It nipped me in the bud to historic proportions. Nearly 70 percent of their flights were cancelled that day, and lines to collect baggage from those cancelled flights were hours long.
Fortunately, my flight was cancelled quickly enough for it to be spat straight back out. In no more than an hour, my family’s flight from DC to Providence was pushed from 11:05 am to 11:35, to 12:45 and then canceled - moments before we tried to order an overpriced meal outside our terminal.
Naturally, my method of coping was to try comparing my experience with Southwest to some other relevant component of my life.
Since I don’t feel that negativity about my job, my mind quickly shifted to sports.
I thought about the Hokies, particularly football. My alma mater won a mere three games in its first season after ousting a coach that had driven them into the ground. Yet, I can see a vision there. The first season was bad, but relationships with in-state high schools seem to have drastically improved, and I can comfortably say the foundation of the roster - and the direction of the coaching staff - is better entering 2023 than it was last season.

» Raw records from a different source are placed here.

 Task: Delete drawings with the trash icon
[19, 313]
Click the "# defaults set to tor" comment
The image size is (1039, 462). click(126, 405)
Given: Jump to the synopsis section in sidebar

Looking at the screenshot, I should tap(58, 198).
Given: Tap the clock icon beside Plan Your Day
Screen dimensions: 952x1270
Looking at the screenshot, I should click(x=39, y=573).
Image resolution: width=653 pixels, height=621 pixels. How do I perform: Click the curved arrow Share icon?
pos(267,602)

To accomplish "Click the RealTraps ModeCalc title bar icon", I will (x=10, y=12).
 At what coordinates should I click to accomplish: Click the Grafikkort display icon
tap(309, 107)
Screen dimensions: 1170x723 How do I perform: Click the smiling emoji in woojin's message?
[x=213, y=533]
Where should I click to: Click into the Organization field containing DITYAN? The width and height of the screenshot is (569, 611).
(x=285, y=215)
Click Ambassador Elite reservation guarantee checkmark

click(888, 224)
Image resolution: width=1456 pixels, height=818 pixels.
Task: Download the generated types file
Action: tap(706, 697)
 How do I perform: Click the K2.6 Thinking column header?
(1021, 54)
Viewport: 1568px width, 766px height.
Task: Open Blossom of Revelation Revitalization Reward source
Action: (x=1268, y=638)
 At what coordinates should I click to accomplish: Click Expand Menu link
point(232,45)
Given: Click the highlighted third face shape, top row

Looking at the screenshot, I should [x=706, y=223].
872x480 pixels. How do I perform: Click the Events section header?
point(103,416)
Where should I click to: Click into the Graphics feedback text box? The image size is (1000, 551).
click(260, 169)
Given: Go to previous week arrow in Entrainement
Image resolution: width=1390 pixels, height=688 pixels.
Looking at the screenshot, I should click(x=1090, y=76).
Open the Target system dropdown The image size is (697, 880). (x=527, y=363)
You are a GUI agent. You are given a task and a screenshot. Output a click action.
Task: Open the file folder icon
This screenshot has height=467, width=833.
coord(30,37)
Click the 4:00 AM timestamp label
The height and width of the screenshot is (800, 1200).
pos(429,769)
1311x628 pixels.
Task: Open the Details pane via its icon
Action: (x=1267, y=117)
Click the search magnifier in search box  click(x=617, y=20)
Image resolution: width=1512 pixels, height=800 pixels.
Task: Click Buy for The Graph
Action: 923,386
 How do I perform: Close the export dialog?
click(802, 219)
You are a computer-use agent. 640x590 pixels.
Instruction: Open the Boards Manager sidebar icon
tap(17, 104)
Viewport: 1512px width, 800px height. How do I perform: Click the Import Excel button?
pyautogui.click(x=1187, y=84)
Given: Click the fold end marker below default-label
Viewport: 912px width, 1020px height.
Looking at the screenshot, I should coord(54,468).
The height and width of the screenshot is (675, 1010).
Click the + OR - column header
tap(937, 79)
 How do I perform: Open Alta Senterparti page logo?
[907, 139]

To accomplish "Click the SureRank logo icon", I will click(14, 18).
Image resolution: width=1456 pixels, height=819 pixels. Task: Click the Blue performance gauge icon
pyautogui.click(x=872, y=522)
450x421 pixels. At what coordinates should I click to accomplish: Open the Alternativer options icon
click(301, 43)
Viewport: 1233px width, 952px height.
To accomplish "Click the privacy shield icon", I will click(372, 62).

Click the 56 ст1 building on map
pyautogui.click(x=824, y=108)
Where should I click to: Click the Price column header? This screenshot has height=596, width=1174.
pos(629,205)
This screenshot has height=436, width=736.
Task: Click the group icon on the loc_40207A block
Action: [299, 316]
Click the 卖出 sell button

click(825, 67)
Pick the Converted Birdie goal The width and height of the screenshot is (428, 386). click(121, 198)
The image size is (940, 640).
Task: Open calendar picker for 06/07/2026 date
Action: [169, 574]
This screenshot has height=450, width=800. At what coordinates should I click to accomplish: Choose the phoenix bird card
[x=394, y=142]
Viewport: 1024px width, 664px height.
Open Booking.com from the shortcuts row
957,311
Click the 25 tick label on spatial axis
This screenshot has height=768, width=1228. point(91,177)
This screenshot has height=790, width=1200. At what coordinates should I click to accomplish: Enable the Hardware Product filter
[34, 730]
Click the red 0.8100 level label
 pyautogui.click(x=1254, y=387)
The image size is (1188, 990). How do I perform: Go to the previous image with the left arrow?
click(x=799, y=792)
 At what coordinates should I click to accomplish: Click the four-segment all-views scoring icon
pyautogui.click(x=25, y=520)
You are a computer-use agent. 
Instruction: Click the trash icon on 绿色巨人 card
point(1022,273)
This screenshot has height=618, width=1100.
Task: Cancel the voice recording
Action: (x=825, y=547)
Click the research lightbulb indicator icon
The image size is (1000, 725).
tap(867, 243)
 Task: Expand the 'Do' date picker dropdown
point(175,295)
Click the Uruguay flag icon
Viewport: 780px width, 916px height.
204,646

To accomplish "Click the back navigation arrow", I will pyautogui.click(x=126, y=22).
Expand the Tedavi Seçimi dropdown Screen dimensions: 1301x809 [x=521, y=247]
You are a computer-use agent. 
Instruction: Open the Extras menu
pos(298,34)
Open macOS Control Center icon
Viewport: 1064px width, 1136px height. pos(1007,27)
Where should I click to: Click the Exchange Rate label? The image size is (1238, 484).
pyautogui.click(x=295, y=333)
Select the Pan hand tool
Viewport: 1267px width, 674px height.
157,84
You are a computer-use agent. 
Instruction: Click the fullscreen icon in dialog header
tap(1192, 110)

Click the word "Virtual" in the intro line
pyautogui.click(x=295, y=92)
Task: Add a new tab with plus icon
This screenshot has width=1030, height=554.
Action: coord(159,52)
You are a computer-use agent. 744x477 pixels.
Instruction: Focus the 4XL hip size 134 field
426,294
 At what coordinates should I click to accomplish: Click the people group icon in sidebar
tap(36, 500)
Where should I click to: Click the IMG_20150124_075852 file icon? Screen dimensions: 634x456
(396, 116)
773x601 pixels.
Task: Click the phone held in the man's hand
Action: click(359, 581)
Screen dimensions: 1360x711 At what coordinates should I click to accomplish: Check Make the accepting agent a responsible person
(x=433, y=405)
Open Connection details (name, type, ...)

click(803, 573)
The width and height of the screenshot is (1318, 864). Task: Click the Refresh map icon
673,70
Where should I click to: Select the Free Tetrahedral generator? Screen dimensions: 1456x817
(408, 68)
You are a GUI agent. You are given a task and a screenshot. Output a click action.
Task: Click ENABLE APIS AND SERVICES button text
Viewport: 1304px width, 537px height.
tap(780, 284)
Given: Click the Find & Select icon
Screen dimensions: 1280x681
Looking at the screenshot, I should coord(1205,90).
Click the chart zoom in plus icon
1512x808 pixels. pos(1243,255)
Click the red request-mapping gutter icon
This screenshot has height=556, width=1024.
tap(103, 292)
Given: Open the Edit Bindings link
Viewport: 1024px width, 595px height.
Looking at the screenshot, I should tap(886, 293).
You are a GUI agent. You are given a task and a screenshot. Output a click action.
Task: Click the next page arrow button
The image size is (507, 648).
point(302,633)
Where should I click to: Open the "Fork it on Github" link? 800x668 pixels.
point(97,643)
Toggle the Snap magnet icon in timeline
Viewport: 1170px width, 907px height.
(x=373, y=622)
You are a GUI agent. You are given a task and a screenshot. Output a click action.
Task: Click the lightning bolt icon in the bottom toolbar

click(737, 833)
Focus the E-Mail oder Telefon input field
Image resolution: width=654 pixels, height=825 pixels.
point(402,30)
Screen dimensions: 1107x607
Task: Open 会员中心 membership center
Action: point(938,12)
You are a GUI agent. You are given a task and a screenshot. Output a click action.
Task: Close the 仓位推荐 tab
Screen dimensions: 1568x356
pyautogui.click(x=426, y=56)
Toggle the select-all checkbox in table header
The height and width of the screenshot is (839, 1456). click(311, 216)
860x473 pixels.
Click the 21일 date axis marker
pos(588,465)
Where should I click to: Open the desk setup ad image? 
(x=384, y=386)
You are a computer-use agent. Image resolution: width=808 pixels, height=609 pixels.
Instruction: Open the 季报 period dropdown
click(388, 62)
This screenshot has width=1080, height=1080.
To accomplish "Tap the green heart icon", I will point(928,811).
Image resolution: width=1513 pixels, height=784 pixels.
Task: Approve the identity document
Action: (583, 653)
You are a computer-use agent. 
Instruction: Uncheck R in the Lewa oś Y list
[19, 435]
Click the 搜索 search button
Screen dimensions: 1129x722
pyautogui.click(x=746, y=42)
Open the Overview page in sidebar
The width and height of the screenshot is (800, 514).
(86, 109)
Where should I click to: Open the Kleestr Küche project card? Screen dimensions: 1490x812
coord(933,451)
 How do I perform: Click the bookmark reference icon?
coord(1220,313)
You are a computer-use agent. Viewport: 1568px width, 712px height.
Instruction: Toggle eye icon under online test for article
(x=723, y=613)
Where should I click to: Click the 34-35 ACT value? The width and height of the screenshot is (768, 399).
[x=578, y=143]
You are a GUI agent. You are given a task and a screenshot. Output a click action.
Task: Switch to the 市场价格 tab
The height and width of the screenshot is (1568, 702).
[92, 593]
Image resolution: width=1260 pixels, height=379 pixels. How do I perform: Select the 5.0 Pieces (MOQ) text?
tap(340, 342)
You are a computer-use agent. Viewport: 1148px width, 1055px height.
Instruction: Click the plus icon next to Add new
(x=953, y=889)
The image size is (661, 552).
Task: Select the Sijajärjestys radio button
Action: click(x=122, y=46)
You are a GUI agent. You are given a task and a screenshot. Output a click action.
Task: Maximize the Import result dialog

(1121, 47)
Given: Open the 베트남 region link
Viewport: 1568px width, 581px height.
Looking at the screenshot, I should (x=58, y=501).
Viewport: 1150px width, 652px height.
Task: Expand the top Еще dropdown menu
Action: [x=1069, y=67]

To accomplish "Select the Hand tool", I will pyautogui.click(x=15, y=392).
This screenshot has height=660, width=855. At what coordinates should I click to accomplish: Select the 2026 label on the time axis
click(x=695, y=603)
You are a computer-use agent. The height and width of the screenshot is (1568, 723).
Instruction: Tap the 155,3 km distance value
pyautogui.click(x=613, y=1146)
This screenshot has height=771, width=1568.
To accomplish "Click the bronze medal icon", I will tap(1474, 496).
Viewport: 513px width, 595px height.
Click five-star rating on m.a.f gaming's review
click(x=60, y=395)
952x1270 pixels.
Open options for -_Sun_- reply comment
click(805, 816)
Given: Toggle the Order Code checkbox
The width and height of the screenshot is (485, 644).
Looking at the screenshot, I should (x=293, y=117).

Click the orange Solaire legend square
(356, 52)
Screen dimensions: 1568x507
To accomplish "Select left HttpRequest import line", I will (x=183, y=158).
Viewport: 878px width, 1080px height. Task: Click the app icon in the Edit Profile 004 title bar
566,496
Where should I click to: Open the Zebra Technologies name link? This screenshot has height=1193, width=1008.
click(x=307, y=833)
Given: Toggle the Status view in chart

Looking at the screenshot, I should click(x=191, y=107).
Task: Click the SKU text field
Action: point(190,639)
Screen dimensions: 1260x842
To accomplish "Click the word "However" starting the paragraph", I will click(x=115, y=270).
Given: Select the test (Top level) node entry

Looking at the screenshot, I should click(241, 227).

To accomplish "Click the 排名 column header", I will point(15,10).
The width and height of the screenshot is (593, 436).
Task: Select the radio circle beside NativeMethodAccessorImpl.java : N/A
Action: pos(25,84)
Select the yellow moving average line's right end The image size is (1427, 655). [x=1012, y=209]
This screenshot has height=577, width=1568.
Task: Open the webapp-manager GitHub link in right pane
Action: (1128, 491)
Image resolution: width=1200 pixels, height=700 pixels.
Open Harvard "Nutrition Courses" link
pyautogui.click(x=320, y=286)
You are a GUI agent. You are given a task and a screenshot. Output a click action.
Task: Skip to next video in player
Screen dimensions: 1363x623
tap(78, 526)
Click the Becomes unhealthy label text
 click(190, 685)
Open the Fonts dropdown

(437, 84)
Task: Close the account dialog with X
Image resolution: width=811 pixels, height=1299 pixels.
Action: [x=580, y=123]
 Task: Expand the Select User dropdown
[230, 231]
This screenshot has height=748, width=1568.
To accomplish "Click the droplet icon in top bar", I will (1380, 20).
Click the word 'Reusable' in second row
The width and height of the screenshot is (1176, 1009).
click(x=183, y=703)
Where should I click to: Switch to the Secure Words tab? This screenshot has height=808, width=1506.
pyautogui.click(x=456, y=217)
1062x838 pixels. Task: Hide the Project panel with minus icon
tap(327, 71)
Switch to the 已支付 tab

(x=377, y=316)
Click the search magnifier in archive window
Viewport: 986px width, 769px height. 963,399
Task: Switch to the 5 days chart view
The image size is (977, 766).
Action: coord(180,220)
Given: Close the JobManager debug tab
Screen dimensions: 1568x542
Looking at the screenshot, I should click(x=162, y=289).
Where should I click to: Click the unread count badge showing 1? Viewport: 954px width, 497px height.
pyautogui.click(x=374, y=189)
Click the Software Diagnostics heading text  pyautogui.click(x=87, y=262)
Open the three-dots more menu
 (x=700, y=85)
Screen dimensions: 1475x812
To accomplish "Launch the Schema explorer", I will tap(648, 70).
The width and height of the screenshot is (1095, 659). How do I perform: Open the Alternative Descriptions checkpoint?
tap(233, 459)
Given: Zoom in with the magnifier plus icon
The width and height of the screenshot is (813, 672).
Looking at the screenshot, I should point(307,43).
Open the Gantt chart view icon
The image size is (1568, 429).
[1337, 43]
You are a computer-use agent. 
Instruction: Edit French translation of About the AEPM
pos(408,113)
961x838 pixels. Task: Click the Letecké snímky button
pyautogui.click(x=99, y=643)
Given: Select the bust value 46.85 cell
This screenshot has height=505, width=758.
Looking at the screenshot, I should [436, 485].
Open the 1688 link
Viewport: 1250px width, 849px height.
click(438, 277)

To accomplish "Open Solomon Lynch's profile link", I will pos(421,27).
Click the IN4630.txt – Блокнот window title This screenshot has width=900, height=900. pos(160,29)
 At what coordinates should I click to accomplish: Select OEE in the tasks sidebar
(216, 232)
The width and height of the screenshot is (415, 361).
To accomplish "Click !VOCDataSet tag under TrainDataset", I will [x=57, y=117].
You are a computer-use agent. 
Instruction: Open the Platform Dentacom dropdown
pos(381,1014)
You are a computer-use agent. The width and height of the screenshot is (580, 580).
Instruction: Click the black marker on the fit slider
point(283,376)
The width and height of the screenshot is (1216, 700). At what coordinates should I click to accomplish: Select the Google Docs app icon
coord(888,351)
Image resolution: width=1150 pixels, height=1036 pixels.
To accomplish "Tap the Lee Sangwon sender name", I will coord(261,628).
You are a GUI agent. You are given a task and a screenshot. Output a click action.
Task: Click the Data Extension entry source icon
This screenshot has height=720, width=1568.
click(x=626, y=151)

Then I thought about the Washington Nationals, who have lost countless superstar players in the last handful of years and are currently dragging their feet amidst a potential sale of the team. But still, I see a strong young core being built - due in large part to a trade involving one of those superstars.
The Washington Commanders undeniably have their troubles - not the least of which is the aforementioned name. Owner Dan Snyder is considered a despicable human, but they still find themselves in a playoff chase for the second time in three years. Even better, there are strong suggestions that Snyder is selling the team, and that in itself would likely improve some components of their managerial ineptitude.
I even thought about the New England Patriots, my guilty pleasure of a favorite football team. It’s safe to say their dynasty is long gone, as their offense led by average-at-best quarterback Mac Jones and completely unqualified coordinator Matt Patricia has turned their unit into a subpar one at best - and a laughingstock at worst. But with Bill Belichick still around and nearly two decades of recent dominance, how much can I really complain?
So, I landed on the Washington Wizards.
Never mind that they haven’t won 50 of 82 games in more than 40 years.
I don’t care that they let John Wall get away.
It’s the combination of poor drafting, questionable trades under Ernie Grunfeld, and their incessant need to overpay any player they believe is part of their core.
In any effort, regardless of the industry, there needs to be a clear goal. For Southwest Airlines, it’s getting passengers from Point A to Point B. They failed by historic proportions on December 26, 2022 - but on the whole, they’ve done a satisfactory job.
I can say the same thing - if not more - for most sports franchises. I can’t understand the Wizards, though.
Do the Wizards simply overrate their players, or are they terrified of being at the bottom of the league? Is that why they exhaust all efforts to contend for the No. 8 seed - the last-place playoff bid?
The harsh reality is no one on a national scale has cared about the Wizards for more than a handful of years in my entire 26-year lifetime. They’re bad, the NBA community knows it, and this year’s 13-21 start (tied for fifth-worst in the league) has done nothing to change that.
Bradley Beal is a top 25 player being paid top five money; Kristaps Porzingis is a 7-foot-3, injury-prone unicorn who can’t consistently score nor defend near the rim; Kyle Kuzma is the team’s best playmaker (what???); and there isn’t anyone else on the team that I’d consider an average NBA player. It’s true this year, and it’s been that way for as long as I can remember.
Southwest Airlines might’ve had an embarrassing day, but that’s what the Washington Wizards call Monday.